So it seems winter is going to beat us down at least one more time before spring officially arrives. Maybe more, but I’m hoping for just one last hurrah. I used to love winter and all its coziness and hot tea and warm socks. But now that I’m a mother of two little people, I find winter to be quite suffocating. I just NEED there to be the option to go outside. When I had Ellie back in November, I quickly taught Ollie how to open the backyard door by herself. That was probably the best move I made all year. She could come and go while I fed the baby and everyone was happy. But when it snows, there’s this expectation from Ollie that we MUST GO OUTSIDE NOW AND YOU MUST GO WITH ME. And it just isn’t that easy. And frankly, as most of you know, it takes 15 minutes to get a child bundled up to go outside and then 5 minutes for them to get so cold they want to come back in. I fail to see how it’s worth the effort.
The one thing I DO love about cold weather is the food. I love making a huge pot of beans and eating it over the following days in various ways. Over cornbread, with smoked sausage, in a quesadilla, with a fried egg, whatever, it’s all good. And this most recent batch of stew we made was my favorite. Because Matt made it. Seriously, though, we both make our beans in the same way and much in the spirit of the Family Meal Blog, I always love when a recipe is made by someone else in this family. This stew also does my most favorite thing in the entire kitchen-world: it uses up leftovers! We threw in a half used can of diced tomatoes, a handful of kale, onion, and some leftover turkey and sausage from a local bbq joint and it was frankly, amazing. The beauty of a good bean stew is that you can add anything and if the beans are good, you’re good to go. For this, I recommend using dried beans instead of canned, although canned would cut the prep/cook time by a good 8 hours. They just don’t have the depth of flavor that starting with dried beans does. And because we’re a part of Rancho Gordo’s Bean of the Month Club, (yes) I recommend you get their beans if you can find them!
White Bean Stew with Smoked Sausage and Kale
*start this recipe the day before you want to eat it! Modified for a slow cooker below the recipe!
1 lb dried white beans, such as canellini
2 bay leaves
1 small onion, diced
1 carrot, diced
1 stalk of celery, diced (these three ingredients together are called mire poix)
2 garlic cloves, smashed
1 can fire roasted tomatoes (we used half a can because that’s what we had leftover in our fridge)

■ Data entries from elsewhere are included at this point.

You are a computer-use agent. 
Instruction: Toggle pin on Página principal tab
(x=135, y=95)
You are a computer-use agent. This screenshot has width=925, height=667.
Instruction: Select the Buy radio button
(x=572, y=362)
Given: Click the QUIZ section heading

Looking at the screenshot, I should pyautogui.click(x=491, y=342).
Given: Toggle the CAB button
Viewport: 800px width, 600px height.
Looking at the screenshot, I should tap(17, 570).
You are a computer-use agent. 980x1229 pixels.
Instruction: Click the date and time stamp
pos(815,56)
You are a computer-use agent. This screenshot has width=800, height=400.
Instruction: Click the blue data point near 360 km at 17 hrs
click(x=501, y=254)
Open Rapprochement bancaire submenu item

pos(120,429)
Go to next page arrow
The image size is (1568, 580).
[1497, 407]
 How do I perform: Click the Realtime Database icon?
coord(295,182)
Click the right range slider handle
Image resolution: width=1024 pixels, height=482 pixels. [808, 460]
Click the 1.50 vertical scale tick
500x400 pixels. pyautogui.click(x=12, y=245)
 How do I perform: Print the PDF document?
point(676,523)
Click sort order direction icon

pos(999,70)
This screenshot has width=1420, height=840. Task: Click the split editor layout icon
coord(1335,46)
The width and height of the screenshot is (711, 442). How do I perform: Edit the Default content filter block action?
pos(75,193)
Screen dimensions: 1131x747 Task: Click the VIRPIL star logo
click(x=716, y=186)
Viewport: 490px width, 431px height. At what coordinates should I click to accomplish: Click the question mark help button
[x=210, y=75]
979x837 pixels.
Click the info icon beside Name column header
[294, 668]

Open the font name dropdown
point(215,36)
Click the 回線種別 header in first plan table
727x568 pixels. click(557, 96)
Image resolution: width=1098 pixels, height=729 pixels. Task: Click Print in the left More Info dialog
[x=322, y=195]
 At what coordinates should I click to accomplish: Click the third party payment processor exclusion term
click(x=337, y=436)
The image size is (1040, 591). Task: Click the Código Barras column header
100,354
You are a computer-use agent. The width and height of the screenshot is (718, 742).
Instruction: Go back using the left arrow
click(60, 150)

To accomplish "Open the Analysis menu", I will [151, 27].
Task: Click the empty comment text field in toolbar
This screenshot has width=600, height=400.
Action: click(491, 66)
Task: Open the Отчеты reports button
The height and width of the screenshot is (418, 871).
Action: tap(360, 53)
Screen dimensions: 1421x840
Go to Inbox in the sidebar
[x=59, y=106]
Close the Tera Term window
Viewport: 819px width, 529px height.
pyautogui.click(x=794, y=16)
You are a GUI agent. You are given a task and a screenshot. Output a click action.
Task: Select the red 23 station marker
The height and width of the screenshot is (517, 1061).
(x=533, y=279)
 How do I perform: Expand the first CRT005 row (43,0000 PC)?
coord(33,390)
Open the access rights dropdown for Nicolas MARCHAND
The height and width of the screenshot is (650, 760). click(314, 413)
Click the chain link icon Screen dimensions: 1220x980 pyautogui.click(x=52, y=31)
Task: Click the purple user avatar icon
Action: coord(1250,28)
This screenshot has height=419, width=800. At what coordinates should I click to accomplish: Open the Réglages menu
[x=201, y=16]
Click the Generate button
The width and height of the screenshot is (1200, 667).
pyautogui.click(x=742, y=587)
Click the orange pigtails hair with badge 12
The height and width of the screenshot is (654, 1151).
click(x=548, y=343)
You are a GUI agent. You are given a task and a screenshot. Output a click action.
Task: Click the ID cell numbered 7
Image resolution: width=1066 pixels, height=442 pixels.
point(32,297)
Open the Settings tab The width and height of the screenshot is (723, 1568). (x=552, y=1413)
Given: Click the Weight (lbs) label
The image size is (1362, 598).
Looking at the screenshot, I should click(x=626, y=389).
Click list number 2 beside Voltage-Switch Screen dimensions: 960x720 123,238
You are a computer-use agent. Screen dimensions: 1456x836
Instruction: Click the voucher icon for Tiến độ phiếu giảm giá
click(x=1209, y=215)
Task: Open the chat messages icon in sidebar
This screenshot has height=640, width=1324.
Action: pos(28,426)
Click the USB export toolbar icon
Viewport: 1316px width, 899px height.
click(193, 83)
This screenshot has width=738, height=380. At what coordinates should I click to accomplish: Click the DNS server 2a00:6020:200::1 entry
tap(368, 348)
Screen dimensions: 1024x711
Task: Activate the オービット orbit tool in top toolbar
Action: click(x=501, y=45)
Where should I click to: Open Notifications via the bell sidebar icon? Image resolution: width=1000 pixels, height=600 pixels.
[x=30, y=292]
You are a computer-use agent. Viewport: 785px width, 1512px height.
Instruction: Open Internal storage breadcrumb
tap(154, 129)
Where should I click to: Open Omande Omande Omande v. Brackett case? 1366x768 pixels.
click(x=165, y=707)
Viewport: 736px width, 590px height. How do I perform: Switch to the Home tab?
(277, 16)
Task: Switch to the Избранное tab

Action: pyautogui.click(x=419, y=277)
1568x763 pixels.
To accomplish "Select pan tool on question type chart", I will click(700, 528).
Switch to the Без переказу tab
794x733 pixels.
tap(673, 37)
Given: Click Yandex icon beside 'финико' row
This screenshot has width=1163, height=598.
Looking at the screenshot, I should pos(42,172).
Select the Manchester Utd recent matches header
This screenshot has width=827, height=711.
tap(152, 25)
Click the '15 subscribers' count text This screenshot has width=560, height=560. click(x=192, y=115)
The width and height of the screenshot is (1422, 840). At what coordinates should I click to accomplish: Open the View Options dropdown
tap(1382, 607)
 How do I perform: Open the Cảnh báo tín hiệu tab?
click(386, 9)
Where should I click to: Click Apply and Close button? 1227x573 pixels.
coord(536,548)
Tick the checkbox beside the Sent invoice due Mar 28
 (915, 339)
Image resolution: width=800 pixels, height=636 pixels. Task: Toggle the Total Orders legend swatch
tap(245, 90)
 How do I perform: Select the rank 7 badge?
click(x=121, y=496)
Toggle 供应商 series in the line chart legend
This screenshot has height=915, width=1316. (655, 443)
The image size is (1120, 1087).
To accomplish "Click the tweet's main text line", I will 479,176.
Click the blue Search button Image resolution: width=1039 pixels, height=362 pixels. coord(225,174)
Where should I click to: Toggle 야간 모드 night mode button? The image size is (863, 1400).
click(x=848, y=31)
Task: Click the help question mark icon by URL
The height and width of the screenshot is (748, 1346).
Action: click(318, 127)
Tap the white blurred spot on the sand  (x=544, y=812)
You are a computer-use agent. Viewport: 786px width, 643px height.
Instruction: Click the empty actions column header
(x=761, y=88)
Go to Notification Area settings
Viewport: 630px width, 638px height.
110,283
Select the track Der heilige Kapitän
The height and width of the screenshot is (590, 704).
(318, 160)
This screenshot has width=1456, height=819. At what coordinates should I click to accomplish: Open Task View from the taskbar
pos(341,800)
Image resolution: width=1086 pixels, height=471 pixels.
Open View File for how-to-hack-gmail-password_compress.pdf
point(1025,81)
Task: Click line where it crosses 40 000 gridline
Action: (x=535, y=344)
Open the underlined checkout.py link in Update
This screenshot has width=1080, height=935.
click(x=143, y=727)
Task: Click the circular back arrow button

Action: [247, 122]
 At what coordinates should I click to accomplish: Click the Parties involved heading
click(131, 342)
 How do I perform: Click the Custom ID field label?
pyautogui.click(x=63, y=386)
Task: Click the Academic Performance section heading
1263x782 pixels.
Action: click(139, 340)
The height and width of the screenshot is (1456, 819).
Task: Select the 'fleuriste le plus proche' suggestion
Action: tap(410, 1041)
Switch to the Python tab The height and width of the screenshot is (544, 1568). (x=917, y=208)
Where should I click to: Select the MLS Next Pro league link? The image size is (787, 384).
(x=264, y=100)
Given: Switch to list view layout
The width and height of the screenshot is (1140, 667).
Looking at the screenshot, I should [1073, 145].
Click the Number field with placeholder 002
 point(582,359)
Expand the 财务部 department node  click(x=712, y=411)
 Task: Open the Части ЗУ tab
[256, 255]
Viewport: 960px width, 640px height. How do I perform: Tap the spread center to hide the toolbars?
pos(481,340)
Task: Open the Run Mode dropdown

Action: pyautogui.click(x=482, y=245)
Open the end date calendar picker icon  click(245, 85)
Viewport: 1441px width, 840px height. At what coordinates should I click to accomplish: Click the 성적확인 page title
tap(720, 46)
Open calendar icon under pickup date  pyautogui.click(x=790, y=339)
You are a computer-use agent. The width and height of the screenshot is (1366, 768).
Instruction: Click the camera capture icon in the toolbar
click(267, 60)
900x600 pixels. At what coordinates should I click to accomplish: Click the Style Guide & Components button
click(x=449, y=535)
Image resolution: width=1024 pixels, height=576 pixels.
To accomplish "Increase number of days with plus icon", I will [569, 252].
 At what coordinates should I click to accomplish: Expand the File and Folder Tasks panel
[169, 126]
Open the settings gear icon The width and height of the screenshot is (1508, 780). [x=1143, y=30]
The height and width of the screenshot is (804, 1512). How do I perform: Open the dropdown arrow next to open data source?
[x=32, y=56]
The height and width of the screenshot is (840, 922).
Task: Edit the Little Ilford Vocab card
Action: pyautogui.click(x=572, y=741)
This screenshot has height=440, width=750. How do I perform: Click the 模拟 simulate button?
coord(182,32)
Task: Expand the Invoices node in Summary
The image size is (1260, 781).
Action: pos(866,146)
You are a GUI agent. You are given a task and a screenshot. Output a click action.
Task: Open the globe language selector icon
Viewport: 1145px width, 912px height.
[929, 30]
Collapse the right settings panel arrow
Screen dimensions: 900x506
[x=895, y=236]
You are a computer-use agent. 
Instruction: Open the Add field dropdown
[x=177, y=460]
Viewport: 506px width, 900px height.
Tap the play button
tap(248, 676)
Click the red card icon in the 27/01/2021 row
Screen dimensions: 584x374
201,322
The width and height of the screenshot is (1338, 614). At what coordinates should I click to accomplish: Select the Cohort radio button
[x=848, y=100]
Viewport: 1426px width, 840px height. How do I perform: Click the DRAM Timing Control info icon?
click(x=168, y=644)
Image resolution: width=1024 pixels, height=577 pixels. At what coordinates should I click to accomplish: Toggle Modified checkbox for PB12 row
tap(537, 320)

1 smoked sausage link, chopped
4 oz. smoked turkey breast
1 small bunch of kale, rinsed and chopped
The night before you want to eat this stew, rinse the beans and then submerge them in a large stockpot by about 2 inches of water along with the bay leaf.
In the morning, bring the beans to a boil in the same water you soaked them in and add the onion, carrot and celery and garlic cloves. Season with salt and pepper. Reduce to an active simmer and cook until beans are tender. This time can really vary. I’d say on average, I have the beans simmering for about 2 hours before they are a texture I like. Some like al dente beans. I’m not one of those people. I also don’t like them to be total mush, like canned, but it’s your preference, really. Just start tasting them after an hour and keep going if you’re not satisfied.
After about an hour of simmering, add in the tomatoes and meats (and honestly, the meats were leftovers in our fridge. You could add bacon, ground beef, no meat at all – this soup will be amazing no matter what). Toss the kale in about 30 minutes before serving and adjust the seasoning of the stew with extra salt and pepper. Remove the bay leaves and serve with crusty buttered bread.
Slow Cooker Note: this could all be done in a slow cooker if you wanted to get it on before you go to work. Just soak the beans in a large slow cooker overnight with the bay leaves with at least 2-3 inches of water covering the beans. In the morning before you leave for work, add in the mire poix and garlic and turn it to low. When you get home, add in the rest of the ingredients and turn it on high for about 30 minutes to let it boil. Adjust the seasoning and serve.